[Collected data]
^^^^

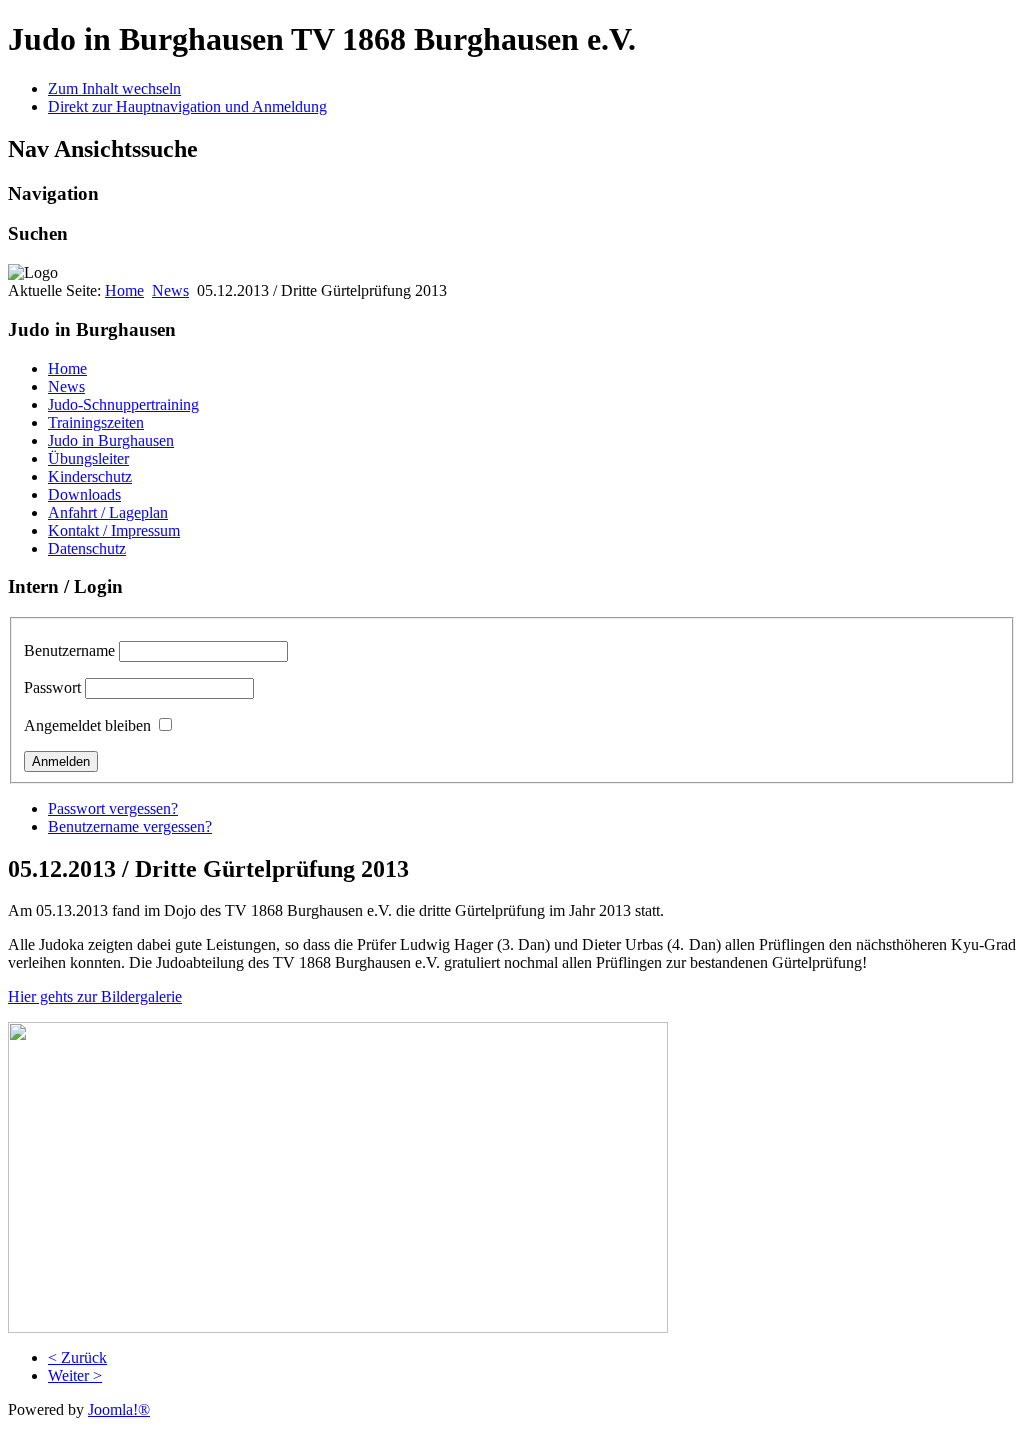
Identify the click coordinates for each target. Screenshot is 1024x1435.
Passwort (52, 687)
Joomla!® (119, 1409)
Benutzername (69, 650)
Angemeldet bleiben (87, 725)
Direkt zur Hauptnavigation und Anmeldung (187, 106)
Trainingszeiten (96, 422)
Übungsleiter (88, 458)
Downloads (84, 494)
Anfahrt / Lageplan (108, 512)
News (170, 290)
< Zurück (77, 1357)
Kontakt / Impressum (114, 530)
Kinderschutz (90, 476)
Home (124, 290)
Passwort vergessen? (113, 808)
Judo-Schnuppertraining (123, 404)
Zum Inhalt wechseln (114, 88)
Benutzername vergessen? (130, 826)
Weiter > (75, 1375)
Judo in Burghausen (111, 440)
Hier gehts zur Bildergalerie (95, 996)
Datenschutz (87, 548)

^^^^

**Work task:** Find the line containing "Zum Inhalt wechseln (114, 88)" in the data above. Please transcribe it and every line after it, exactly.

**Solution below:**
Zum Inhalt wechseln (114, 88)
Benutzername vergessen? (130, 826)
Weiter > (75, 1375)
Judo in Burghausen (111, 440)
Hier gehts zur Bildergalerie (95, 996)
Datenschutz (87, 548)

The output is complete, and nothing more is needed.